Auctioneers have been hard at work to create distinct game farms,
euphemistically called political parties, with one big reserve and yet clearly
defined gates of entry to this soul. 2024 will, like 2016 and 2021 did in local
government, give feedback on progress made thus far. Game rangers are hard at
work; it is a sophisticated game-hunting enterprise.
Like
the cardinal pillars of the EFF, the stillborn programs of the in-ANC RET
faction, the never allowed to see the light of the day economic freedom in our
lifetime resolutions of the Malema-as-President ANCYL ... Conference
resolutions, and the General ... open letter raised issues, the Jacob Zuma
reasons for his 'fulminate response to the context' cannot be stripped of the
legitimacy of what it raises as concerns. The consolidation of this discontent,
which is acutely discussed in safe spaces and forums of the ANC, especially its
closed social media platforms, into a Zuma-led program, might be the beginning
of the second revolution for a revised republic.
This
fulmination with Zuma as its face might look like a 'regrouping of vultures'
that one indlulamithi scenario has pigeonholed as; the brute truth is that
social justice, human dignity, and human rights are noble causes which can
never co-exist with the dishonesty of capitalism in whatever disguises.

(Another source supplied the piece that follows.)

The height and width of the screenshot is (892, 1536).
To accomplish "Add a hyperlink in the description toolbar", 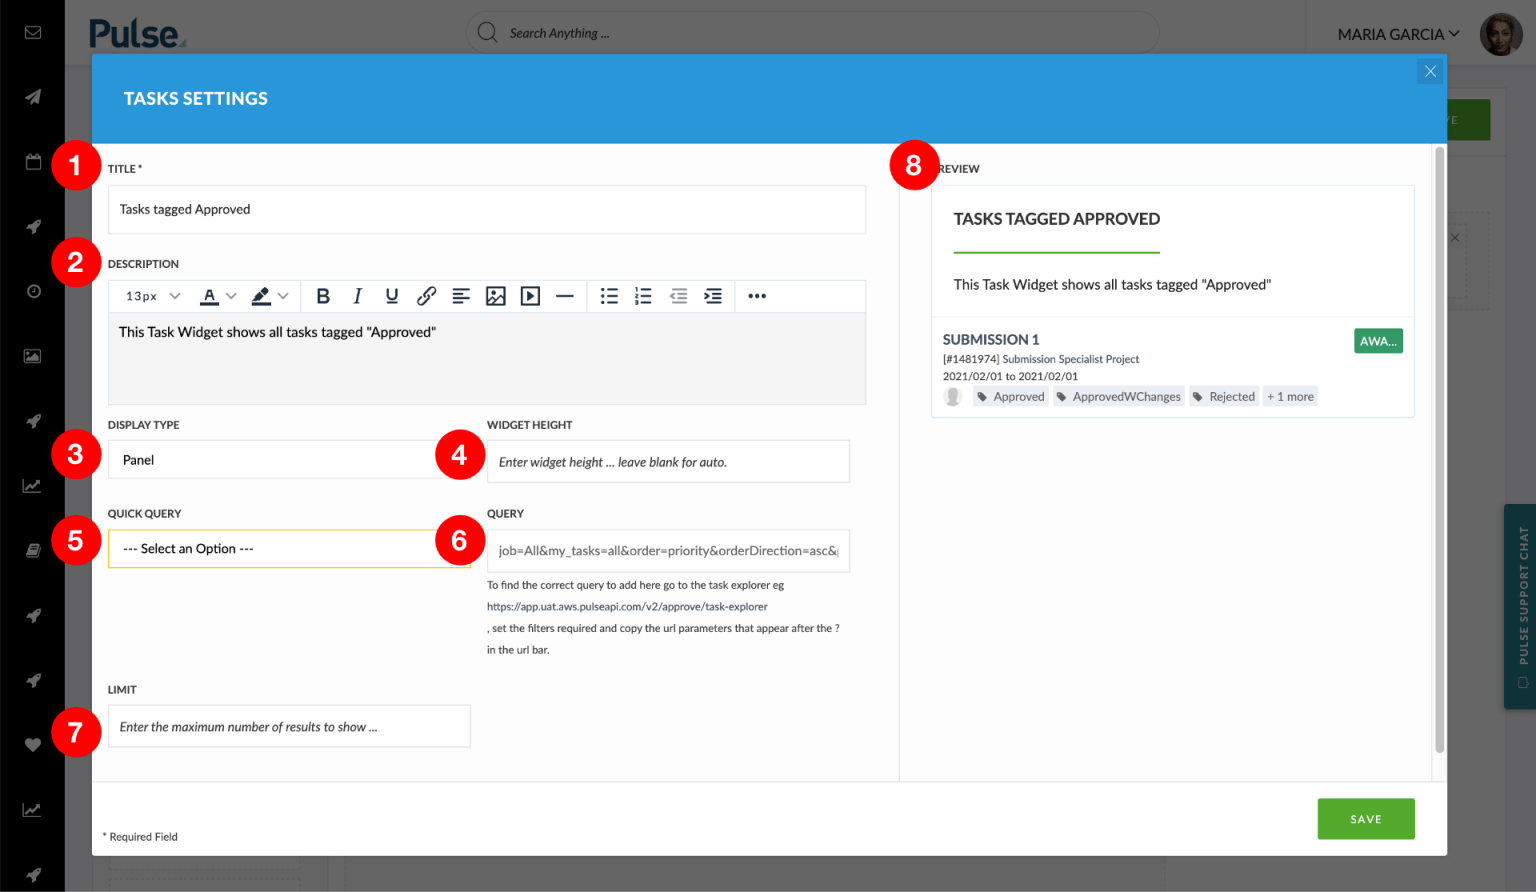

Those young
in the world of principle generally have an addiction to superficial things and
not enough conviction for substantial matters like justice, truth and
commitment to a cause. The capacity of the disgruntled in the ANC might have
been waiting for 'nothing to lose a leader like Zuma'.
Jacob
Zuma's reasons for announcing that he would not be voting for the ANC are as
much about the inconsistency that Wally Serote, Mavuso Msimanga, and Thabo
raised. Together they are a voice whose echoes are very unsettling to the
interior of the ANC. Irrespective of how their discontents are presented, they
are all stimulations and obsessions with the liberation promise in the
Constitution. We are witnessing a rebellion against what might truncate the
National Democratic Revolution choked by sponsored factionalism.
Albeit from different vantage points, the discontents raised by the stalwarts and chocked by the 'vulturous' interests of the youth within the ANCYL, the reasons advanced are a voice and not an echo. The negroes in the plantation are singing a different song; the second revolution might be with us.